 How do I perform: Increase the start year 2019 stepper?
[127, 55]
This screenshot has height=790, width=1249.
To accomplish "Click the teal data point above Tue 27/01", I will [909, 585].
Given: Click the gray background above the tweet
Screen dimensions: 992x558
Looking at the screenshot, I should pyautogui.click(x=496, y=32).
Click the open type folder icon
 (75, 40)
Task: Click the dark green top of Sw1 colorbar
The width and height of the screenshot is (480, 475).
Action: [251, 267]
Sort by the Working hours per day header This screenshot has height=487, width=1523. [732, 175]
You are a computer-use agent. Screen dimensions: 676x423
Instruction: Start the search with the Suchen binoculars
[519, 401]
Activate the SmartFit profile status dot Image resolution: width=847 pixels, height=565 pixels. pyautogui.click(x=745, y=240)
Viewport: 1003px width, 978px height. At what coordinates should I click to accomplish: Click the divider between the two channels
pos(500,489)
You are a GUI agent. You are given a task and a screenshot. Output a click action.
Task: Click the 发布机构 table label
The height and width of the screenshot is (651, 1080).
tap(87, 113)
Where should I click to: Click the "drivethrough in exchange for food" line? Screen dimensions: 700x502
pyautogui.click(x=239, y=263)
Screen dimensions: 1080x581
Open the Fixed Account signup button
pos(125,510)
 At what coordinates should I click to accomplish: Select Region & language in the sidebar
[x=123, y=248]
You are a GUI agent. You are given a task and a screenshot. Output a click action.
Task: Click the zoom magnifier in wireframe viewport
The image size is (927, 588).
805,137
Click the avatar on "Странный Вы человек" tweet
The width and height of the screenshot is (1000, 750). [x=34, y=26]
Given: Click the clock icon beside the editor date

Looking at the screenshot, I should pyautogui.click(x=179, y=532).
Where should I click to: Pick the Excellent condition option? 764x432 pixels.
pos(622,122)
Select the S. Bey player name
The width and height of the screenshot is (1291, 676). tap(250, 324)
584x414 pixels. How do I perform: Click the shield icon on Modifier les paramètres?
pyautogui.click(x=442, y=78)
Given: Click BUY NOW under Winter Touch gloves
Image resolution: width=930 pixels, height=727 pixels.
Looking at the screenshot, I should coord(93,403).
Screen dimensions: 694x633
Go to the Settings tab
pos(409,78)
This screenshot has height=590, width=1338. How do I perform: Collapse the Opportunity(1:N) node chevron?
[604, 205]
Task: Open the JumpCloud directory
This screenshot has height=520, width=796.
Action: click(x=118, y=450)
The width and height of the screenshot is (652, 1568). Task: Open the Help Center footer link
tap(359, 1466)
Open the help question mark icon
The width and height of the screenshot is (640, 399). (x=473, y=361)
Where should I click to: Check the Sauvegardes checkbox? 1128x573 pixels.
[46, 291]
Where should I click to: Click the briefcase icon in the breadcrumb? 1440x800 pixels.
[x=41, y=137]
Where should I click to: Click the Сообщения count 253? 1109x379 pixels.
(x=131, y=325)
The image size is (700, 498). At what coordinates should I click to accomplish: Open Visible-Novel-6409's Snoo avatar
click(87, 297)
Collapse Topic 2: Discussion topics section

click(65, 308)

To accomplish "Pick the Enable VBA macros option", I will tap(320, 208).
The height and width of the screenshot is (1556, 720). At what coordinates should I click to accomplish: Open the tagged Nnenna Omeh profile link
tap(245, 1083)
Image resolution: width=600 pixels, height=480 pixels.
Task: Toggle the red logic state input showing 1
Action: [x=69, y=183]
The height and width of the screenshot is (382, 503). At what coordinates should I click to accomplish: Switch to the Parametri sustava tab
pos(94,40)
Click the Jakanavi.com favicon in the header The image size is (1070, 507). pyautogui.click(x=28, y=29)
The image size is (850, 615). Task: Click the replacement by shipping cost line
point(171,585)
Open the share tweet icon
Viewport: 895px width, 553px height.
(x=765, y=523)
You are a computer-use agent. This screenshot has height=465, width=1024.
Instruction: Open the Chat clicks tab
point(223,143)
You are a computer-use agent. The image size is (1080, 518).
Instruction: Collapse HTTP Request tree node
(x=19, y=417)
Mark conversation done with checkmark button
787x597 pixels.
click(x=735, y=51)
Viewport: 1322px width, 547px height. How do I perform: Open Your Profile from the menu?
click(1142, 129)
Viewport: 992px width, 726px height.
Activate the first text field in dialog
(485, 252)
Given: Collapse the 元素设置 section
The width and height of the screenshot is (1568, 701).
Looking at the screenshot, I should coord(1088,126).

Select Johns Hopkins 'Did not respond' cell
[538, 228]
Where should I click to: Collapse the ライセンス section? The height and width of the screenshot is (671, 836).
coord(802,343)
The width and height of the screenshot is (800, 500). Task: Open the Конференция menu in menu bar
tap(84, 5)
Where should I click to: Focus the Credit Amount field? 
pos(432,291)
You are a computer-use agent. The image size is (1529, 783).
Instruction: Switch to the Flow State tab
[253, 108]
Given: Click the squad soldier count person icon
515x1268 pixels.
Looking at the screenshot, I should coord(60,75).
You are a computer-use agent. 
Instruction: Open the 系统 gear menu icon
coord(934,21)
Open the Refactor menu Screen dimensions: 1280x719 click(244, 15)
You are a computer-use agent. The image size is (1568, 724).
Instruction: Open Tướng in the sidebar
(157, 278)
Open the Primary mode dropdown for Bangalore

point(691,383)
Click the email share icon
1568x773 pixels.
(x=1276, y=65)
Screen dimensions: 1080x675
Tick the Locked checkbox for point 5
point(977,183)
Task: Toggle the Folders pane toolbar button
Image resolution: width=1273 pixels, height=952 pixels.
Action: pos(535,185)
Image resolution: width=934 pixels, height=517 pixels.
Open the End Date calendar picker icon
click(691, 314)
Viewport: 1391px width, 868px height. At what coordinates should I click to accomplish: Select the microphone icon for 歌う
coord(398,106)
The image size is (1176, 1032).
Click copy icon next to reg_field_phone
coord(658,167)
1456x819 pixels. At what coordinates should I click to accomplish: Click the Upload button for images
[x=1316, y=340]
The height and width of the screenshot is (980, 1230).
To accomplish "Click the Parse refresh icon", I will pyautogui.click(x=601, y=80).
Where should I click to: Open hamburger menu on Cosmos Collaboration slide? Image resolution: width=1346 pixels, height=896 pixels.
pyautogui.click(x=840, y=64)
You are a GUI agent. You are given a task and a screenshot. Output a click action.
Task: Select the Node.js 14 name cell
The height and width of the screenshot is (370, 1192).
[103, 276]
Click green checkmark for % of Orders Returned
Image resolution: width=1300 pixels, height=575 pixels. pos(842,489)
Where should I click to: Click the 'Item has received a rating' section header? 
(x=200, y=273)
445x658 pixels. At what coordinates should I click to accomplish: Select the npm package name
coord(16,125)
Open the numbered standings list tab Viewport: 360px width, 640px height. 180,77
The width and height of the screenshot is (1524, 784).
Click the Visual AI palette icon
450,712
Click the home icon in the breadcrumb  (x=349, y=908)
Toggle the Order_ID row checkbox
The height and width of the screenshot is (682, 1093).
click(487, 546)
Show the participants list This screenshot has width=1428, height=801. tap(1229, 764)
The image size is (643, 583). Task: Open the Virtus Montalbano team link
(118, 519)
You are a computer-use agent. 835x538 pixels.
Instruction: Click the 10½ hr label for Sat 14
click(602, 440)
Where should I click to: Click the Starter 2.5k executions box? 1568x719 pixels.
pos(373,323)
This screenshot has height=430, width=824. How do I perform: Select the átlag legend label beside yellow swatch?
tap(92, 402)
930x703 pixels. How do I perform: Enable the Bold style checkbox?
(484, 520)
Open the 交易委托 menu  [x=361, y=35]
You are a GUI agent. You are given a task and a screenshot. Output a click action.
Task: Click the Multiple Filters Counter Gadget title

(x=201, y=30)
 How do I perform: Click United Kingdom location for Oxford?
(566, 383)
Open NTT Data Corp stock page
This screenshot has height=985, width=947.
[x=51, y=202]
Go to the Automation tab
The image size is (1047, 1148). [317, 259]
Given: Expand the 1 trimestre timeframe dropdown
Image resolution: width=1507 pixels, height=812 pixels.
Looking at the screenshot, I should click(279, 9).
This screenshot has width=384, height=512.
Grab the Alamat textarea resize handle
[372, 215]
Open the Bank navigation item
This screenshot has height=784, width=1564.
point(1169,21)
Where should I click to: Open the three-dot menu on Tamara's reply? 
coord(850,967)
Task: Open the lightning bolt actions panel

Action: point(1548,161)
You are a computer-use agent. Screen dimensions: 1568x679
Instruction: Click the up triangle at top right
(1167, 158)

Requirement — Could you restate word for word the lines above, from the one that contains "Open the 交易委托" through the one that contains "Open the Bank navigation item", and no others?

Solved problem —
Open the 交易委托 menu  [x=361, y=35]
You are a GUI agent. You are given a task and a screenshot. Output a click action.
Task: Click the Multiple Filters Counter Gadget title

(x=201, y=30)
 How do I perform: Click United Kingdom location for Oxford?
(566, 383)
Open NTT Data Corp stock page
This screenshot has height=985, width=947.
[x=51, y=202]
Go to the Automation tab
The image size is (1047, 1148). [317, 259]
Given: Expand the 1 trimestre timeframe dropdown
Image resolution: width=1507 pixels, height=812 pixels.
Looking at the screenshot, I should click(279, 9).
This screenshot has width=384, height=512.
Grab the Alamat textarea resize handle
[372, 215]
Open the Bank navigation item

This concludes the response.